The Titanic Survivors Book Club

Written by Timothy Schaffert
Review by Amanda Cockrell

Among those who survived the sinking of the Titanic in 1912 are those who never got aboard: ticket holders who changed their minds at the last moment. And Yorick, librarian of the ship’s second-class library, abruptly fired and left behind. Now the proprietor of a Paris bookshop, he is drawn together with a group of other intended passengers, all struggling with a strange survivor guilt affecting those who simply missed a deadly boat. They form a book club, based on the banned and censored books that Yorick smuggled into the library that sailed without him, and gradually they tell their own stories.

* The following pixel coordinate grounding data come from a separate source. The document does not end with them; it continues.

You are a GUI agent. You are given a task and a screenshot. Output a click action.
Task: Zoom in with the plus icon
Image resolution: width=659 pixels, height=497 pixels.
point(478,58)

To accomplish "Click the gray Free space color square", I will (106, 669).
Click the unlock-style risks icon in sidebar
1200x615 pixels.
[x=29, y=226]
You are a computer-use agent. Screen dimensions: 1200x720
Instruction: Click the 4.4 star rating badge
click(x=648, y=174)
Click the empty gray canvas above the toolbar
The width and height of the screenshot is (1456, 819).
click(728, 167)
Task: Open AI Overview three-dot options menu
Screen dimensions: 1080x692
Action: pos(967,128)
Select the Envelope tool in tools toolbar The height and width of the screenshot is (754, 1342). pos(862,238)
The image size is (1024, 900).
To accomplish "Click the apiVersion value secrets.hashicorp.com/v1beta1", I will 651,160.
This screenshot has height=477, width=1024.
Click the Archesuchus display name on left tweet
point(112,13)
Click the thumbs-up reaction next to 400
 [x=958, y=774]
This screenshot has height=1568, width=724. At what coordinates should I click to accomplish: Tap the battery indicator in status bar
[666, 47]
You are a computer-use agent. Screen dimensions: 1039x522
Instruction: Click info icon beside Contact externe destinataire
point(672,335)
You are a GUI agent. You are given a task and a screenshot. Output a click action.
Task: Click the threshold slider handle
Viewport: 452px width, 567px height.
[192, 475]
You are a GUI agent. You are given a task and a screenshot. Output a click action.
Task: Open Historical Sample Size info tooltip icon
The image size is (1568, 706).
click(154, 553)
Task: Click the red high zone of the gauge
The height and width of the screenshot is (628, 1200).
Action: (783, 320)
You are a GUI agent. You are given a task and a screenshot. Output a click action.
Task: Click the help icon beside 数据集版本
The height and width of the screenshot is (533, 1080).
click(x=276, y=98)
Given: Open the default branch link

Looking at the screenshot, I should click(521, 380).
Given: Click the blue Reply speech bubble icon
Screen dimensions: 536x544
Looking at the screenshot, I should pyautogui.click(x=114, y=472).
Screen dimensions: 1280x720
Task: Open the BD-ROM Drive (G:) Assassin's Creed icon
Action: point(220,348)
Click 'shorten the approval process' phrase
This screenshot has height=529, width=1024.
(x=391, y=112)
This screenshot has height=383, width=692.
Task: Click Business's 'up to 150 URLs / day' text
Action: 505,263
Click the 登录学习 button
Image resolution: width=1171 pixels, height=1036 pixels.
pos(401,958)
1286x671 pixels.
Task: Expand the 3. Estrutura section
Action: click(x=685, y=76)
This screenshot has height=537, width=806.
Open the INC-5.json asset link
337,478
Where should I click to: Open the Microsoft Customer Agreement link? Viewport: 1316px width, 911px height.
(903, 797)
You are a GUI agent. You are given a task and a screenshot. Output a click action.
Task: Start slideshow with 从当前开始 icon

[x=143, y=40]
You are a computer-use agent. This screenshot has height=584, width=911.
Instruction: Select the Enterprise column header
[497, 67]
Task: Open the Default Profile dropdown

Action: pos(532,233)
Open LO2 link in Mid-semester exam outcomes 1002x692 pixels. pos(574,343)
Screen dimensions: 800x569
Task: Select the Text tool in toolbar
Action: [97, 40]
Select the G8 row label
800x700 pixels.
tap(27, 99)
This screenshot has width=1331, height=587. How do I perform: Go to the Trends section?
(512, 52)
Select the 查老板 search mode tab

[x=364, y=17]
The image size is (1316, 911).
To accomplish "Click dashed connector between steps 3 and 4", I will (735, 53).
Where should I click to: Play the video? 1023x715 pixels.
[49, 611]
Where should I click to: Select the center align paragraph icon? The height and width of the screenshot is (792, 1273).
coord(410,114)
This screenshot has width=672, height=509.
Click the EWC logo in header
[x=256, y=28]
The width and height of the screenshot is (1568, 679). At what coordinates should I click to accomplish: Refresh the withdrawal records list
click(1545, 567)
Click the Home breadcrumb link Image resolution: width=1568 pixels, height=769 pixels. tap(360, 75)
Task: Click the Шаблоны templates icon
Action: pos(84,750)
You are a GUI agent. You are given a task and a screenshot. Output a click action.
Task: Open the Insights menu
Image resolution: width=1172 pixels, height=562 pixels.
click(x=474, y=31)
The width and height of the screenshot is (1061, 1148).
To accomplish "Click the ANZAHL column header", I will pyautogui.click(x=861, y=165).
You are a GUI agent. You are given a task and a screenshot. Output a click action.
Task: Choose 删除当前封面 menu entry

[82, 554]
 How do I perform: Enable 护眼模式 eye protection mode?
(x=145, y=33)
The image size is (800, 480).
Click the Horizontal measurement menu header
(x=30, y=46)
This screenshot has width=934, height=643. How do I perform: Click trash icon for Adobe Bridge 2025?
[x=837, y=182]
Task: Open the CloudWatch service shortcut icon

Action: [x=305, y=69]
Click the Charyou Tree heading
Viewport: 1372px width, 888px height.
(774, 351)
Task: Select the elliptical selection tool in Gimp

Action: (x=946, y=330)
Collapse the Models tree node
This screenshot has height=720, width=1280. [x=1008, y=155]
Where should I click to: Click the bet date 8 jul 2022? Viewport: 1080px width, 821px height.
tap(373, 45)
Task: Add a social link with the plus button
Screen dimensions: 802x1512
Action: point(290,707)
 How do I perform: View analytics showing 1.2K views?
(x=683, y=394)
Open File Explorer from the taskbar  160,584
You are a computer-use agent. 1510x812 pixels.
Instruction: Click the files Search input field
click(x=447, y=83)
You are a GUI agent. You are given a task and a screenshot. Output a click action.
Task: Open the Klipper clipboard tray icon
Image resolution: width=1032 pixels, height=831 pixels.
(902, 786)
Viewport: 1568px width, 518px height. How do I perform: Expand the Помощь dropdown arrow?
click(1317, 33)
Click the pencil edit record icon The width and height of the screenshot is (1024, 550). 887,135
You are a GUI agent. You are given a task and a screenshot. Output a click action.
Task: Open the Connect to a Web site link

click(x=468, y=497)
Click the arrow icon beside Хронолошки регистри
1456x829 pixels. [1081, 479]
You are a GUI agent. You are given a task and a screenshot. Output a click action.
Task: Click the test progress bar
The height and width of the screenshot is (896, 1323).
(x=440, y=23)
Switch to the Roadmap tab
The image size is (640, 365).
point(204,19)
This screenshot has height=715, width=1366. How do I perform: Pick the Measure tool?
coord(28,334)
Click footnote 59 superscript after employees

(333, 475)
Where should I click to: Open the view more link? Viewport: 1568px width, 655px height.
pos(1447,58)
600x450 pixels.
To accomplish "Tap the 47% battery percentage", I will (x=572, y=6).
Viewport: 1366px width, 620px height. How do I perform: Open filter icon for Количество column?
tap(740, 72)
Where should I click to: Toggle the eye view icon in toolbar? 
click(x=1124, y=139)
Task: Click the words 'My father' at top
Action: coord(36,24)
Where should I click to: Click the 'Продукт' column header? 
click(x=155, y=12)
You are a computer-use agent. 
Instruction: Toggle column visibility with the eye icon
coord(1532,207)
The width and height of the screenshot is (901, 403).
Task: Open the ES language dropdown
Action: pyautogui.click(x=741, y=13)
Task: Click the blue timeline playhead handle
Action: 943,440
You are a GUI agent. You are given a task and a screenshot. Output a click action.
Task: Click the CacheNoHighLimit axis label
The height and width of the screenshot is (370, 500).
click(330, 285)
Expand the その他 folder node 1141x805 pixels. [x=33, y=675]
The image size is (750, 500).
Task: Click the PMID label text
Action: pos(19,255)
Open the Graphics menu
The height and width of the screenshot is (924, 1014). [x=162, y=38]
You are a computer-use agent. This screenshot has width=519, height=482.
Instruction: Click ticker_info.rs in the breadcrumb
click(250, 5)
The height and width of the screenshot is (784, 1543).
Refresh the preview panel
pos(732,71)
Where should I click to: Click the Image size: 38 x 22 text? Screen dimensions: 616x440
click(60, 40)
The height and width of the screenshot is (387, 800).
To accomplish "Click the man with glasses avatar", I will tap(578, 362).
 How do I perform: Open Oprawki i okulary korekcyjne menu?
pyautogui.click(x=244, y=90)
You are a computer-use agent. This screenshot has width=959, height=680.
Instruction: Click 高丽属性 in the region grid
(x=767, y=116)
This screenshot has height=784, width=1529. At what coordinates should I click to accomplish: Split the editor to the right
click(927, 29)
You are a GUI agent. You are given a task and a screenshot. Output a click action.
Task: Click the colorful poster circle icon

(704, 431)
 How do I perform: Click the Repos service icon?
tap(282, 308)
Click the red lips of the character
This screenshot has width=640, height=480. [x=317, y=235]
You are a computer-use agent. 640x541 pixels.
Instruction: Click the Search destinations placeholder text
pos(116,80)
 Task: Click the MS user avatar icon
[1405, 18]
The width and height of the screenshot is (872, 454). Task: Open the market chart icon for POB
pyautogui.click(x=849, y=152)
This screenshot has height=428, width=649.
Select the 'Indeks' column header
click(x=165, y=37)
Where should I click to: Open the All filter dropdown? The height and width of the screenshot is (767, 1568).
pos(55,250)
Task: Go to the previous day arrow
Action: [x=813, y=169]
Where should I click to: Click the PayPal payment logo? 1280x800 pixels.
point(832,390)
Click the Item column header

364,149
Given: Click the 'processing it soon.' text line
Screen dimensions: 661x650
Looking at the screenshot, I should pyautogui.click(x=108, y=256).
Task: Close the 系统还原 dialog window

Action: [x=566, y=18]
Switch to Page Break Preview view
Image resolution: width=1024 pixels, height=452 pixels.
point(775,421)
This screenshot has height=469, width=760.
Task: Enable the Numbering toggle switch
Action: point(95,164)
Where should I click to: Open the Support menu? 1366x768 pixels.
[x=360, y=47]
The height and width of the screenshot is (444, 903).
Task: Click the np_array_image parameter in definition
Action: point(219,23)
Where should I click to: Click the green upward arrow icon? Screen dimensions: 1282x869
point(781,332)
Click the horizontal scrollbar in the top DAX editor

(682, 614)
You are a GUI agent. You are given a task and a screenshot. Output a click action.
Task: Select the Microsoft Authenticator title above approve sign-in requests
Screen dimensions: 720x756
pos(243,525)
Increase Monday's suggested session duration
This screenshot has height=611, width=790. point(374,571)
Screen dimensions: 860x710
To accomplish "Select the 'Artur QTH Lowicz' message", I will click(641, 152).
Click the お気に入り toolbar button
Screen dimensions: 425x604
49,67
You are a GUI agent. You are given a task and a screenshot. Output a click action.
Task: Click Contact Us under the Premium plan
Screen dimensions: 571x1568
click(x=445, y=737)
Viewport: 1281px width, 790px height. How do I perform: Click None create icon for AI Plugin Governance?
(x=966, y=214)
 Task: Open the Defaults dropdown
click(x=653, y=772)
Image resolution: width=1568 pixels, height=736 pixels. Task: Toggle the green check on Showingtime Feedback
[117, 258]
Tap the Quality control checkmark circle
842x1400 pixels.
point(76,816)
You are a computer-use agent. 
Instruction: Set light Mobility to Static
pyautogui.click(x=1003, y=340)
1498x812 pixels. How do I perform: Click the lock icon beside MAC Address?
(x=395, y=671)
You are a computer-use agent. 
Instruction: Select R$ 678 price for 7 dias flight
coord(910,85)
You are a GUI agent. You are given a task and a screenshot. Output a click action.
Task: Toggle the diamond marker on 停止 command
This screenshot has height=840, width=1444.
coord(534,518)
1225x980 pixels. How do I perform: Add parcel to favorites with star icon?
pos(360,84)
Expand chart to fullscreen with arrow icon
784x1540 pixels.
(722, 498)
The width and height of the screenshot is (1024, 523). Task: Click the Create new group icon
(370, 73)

The novel revolves around Yorick and two others: beautiful Zinnia, heiress to a candy company, and the mysterious Haze, who has no legal identity. The three fall complicatedly in love and navigate the alternating and conflicting relations between them while the situation in Europe builds toward the First World War. Their story is told by Yorick, supplemented with letters between the three. Yorick, named by a father obsessed with Shakespeare, also shares the book club with a writer of “penny dreadfuls,” cheap romantic mysteries; a disillusioned evangelist; a famous aging actress; and a toy maker stuck with an unsalable inventory of commemorative Titanic-related playthings.

\Full of details of pre-war Paris as intricate as the ethereal candies that Zinnia’s family produces, this is both a novel of the human heart and a novel rooted in the power of books and language and reading. The bookstore becomes a character in itself, and each book a specific message of hope and second chances.